What the crap? Why are you exempt from Daylight Saving Time? That is so unfair, State of Arizona. I, for one, am not a happy camper. This business of springing forward, falling back, hopping sideways, and skipping in circles is getting a little frigging old. And I will be hating my alarm clock with that little bit of extra fervor come Sunday. But you, Arizona? You’ll be happy as a clam, secure in the knowledge that 8 AM is still 8 AM and all is right with the world. Except for the part of the world that is springing forward! Lame!
So this is how you’re going to play it, huh? Beautiful, sunny and 65 degrees one day, then frigid, snowing and 30 degrees the very next day. What the hell?! You’re such a little cocktease. Do I need to bust out my capris and sandals or stick to winter coats and boots?
I know you’re supposed to come in like a lion and out like a lamb, but starting off like a lamb and then flipping the script is NOT COOL. Not cool at all. Don’t make me start to hate you more than I already hate February because, trust me, you don’t want that kind of wrath coming down on you full-force.
All this back-and-forth with Mother Nature has got me in a very pissy mood. If you two could possibly reach a decision within the next couple of days to, ya know, maybe make the next few weeks sunny with moderate temps that would be just fabulous. I know everyone in Illinois would thank you from the bottom of our warmth-deprived hearts.
Waiting patiently for some nice weather, Brooke Amanda
For years, I regarded you as a bit of an ass. I thought that if Open Letters had existed in your day, surely our contributor Brooke would have taken you to task for what she would only have been able to term, "incorrigible douchery". After all, who signs their name that way?

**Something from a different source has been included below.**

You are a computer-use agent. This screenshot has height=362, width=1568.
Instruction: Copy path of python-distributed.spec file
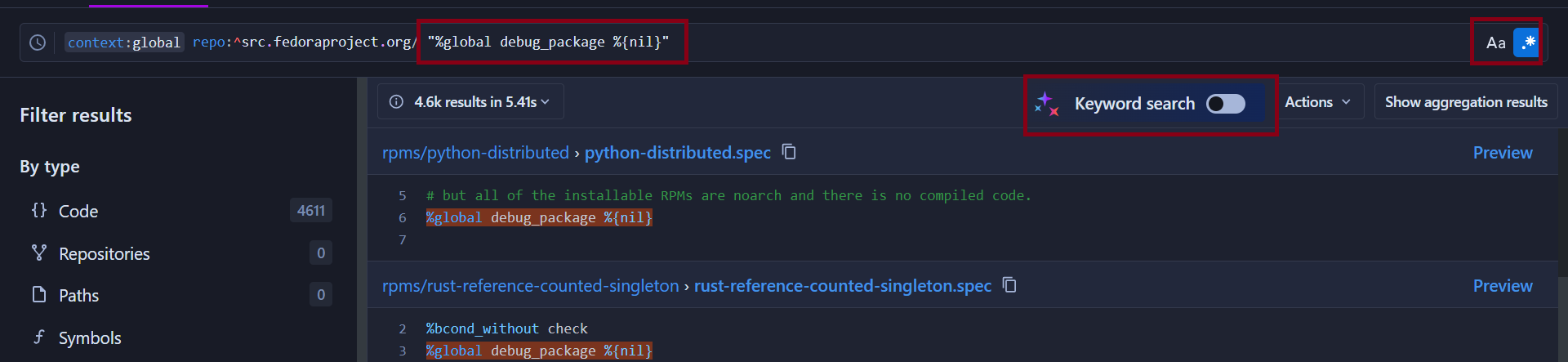(x=789, y=152)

It smacked of the class clown in high school who had to find some insignificant way to draw attention to themselves.
It appears, however, I have an apology to make. I recently read Thomas Rogers' account of your stay in the Massachusetts House of Representatives, where he praises you for "blazing a whig of the first magnitude" in defiance of the British. Why have we never heard of this? We hear all about the Boston Tea Party and various boycotts, but never about this stunning display of bravery.
Something epic like this, I imagine
In any case, my truest apologies to you. I have now decided to make you one of my all time heroes, alongside such great patriots as Thomas Jefferson, Benjamin Franklin, and Rocky Balboa. Shine on, you crazy whig-burning diamond.
I know this might seem like it's completely out of the blue, but... well... how do I say this? To put it as gently as possible, I'm breaking up with you, you jackhole. I know, I know... I'm sorry. We've had some great times. We really have. Remember that shopping spree at Anthropologie? Remember when I got LASIK? Remember when Snuggles had to have unexpected surgery? Yeah... I'm still paying for those things. Not cool, you know? Your manipulative ways have held me captive in your unrelenting grasp for too long. I've come to realize I'm just another number in your little black book. Account No. XXXX XXXX XXXX 0231, actually.
And so, Credit Card, I'm cutting you off. I'm cutting you out of my life completely. And, well, I'm actually going to literally cut you up as well. And believe me when I say it will hurt me more than it will hurt you. Because I will actually have to start paying for things. And it's going to sting for a while. But in the end, it will turn out for the best. For both of us. Well... maybe not for you. But definitely for me. And hey, chin up; someday we'll look back on this and laugh.
It's not you. It's me. Well... actually, it is you. It's 100% you, and you suck.
Not so fondly,
Heather (your soon to be debt-free ex)
P.S. I've been seeing someone else. His name is Ca$h Money.